> **Text shown**:
== Segment start ==

Question ID: 2014_1064
Legal act : Regulation (EU) No 575/2013 as amended by Regulation (EU) 2019/876 – CRR2
Topic : Credit risk
Article: 110
Paragraph: 4
Subparagraph:
COM Delegated or Implementing Acts/RTS/ITS/GLs: Regulation (EU) No 183/2014 - RTS for the calculation of specific and general credit risk adjustments
Article/Paragraph : Article 1
Type of submitter: Competent authority
Subject matter : Inclusion of partial write-offs in credit risk adjustments
Question: Are partial write-offs of loans in the banking book, accounted at amortised cost, to be included in the determination of specific and general credit risk adjustments set out in Article 110(4).
Background on the question: The institution's nominal loan amount is 100 000 EUR, borrower's exposure is assigned an LGD of 50%. The loan is in banking book, valued at amortised cost. The borrower has financial difficulties in repaying the loan in full (PD=1) and the institutions decides to partially write-off the loan: makes partial write-off of 20 000 EUR and additionally makes 50 000 EUR of provisions. Positive amount to be included in the Tier 2 capital=20 000 EUR + 50 000 EUR - 100 000 EUR*1*50% = 20 000 EUR. As the institution in the example decided to partially write-off the loan it means, that the institution does not expect to get the written-off amount back, so inclusion of this amount in the credit risk adjustments may not seem justified enough and it appears, that the institution is treating write-off in a same way as provisions.
Date of submission: 09/04/2014
Published as Final Q&A: 19/12/2014
EBA answer:

Article 1(1) of Regulation (EU) No 183/2014 (RTS on the calculation of credit risk adjustments) clarifies that "the amounts required to be included in the calculation of general and specific credit risk adjustments by an institution shall be equal to all amounts by which an institution's Common Equity Tier 1 capital has been reduced in order to reflect losses exclusively related to credit risk according to the applicable accounting framework and recognised as such in the profit or loss account, irrespective of whether they result from impairments, value adjustments or provisions for off-balance sheet items."

== Segment end ==

> **Entries provided**:
== Segment start ==

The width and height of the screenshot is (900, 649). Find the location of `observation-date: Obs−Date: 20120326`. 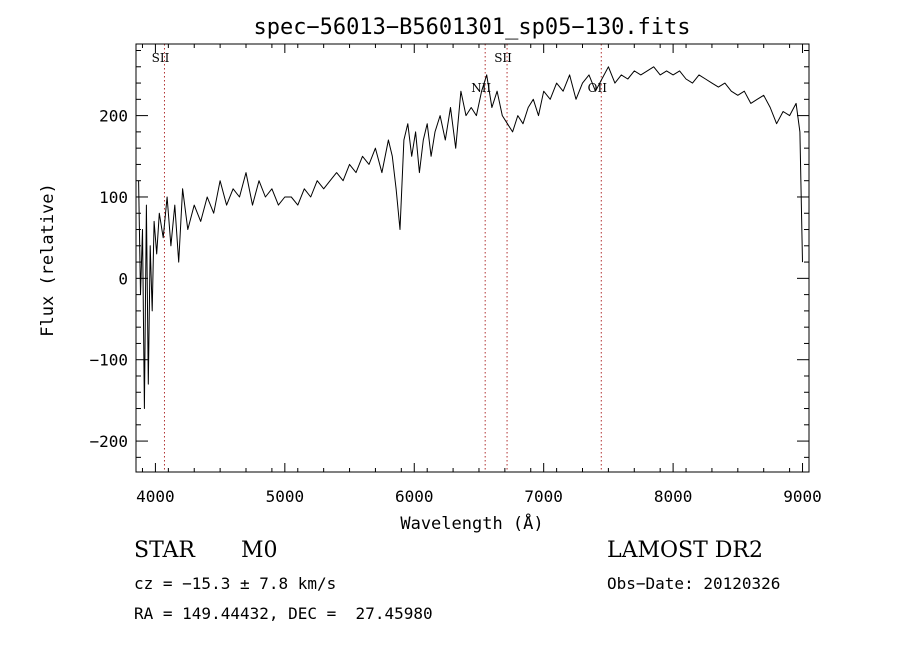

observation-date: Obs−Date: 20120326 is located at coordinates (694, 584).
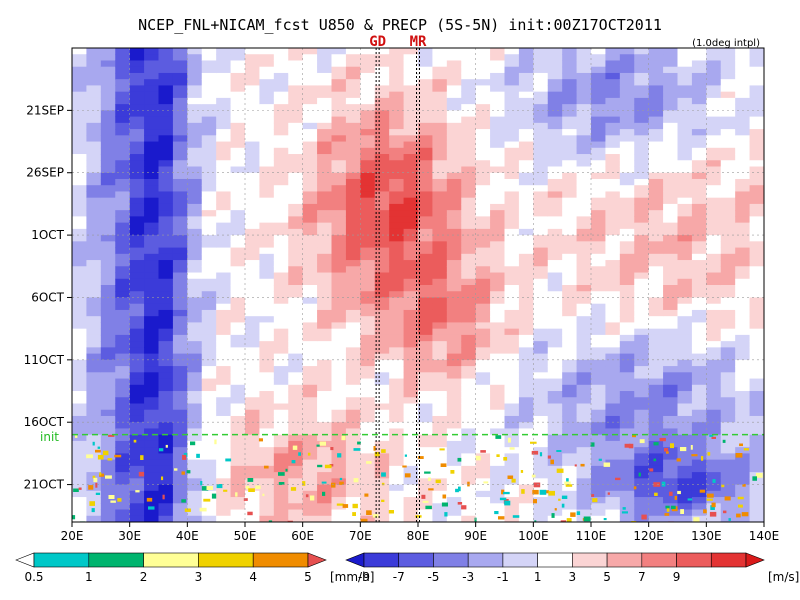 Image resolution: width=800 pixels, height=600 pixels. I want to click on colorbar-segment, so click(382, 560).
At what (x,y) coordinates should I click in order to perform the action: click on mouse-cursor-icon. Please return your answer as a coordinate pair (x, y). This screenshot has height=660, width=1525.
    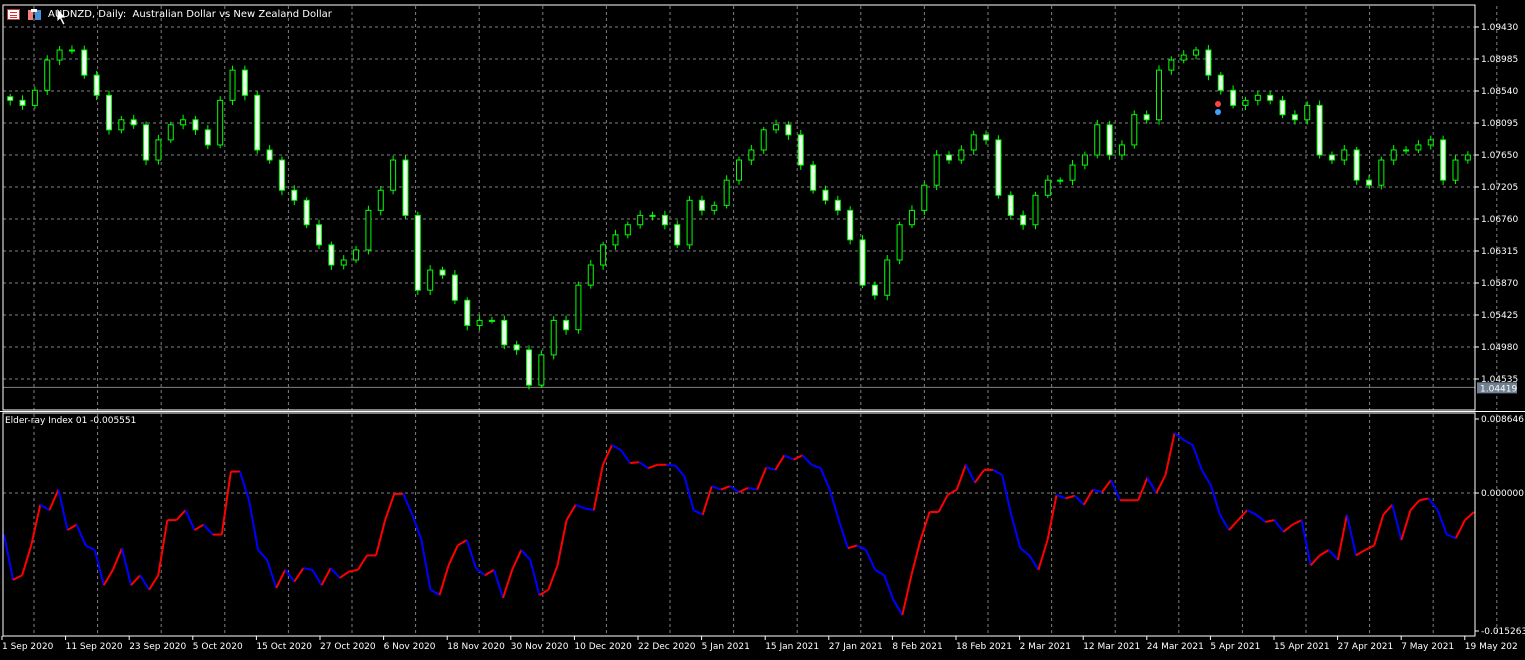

== Segment end ==
== Segment start ==

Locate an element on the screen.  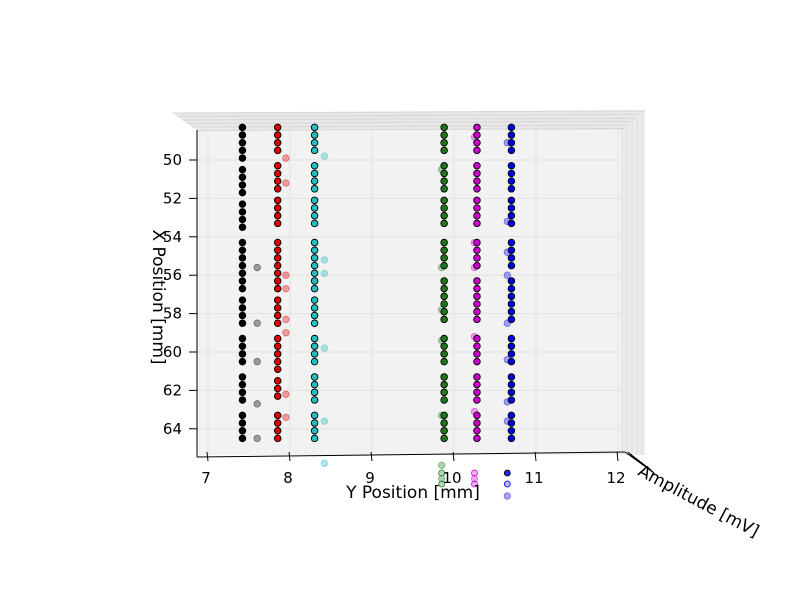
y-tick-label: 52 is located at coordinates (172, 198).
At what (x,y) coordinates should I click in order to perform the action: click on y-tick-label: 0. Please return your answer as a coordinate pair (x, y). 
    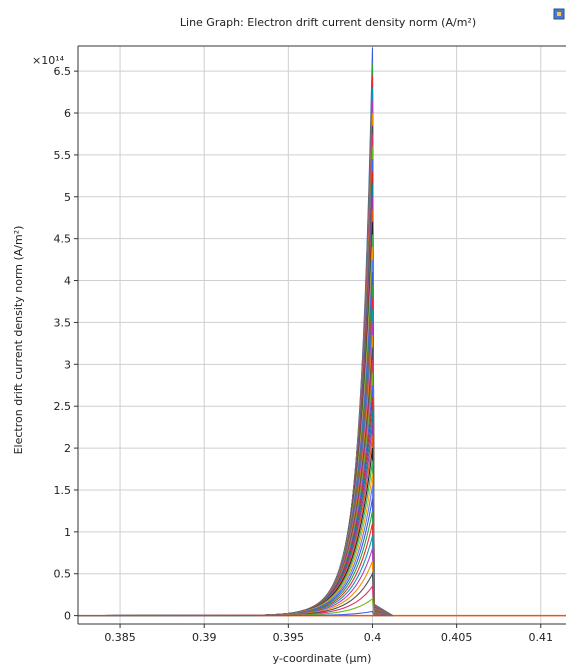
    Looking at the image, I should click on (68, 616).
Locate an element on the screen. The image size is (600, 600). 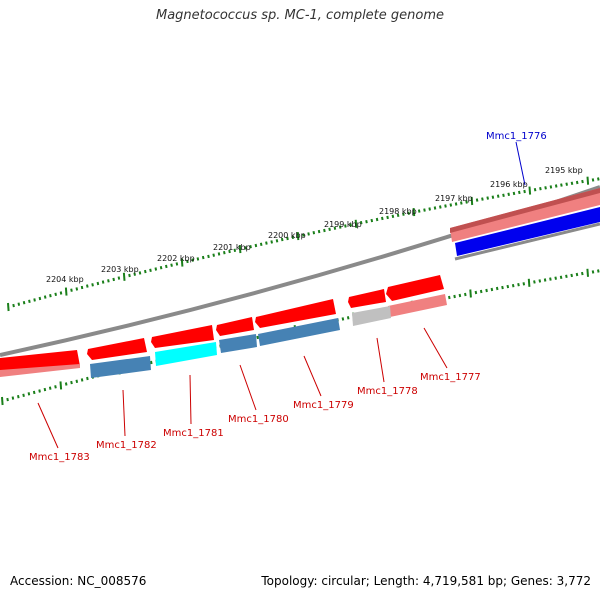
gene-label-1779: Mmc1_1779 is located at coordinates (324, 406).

== Segment end ==

> **Your tasks**:
a) Answer these from the EBA Q&A on partial write-offs:
(i) What LGD is assigned to the borrower's exposure in the example?
(ii) On what date was the question submitted?
(iii) What type of submitter sent the question?
b) Extend the EBA Q&A on partial write-offs, picking up after its final sentence.
The rows have no connection to the EBA Q&A on partial write-offs.

> **Answers to this exercise**:
a)
(i) 50%
(ii) 09/04/2014
(iii) Competent authority

b)
Article 159 of the CRR requires the total expected loss amounts calculated in accordance with Article 158 (5), (6) and (10) to be subtracted from the general and specific credit risk adjustments and additional value adjustments in accordance with Articles 34 and 110 and other own funds reductions related to these exposures.

The specific case submitted relates to a loan in the banking book for a which a write-off has been recorded. Annex V, Part 2 paragraphs 49 and 50 of Regulation (EU) No 680/2014 (ITS on Supervisory Reporting) clarifies that write-offs are the amount of principal and past due interest of any debt instrument that an institution is no longer recognising because they are considered uncollectible, and that they can be caused both by reductions of the carrying amount of financial assets recognised directly in profit or loss as well as by reductions in the amounts of the allowance accounts for credit losses taken against the carrying amount of financial assets.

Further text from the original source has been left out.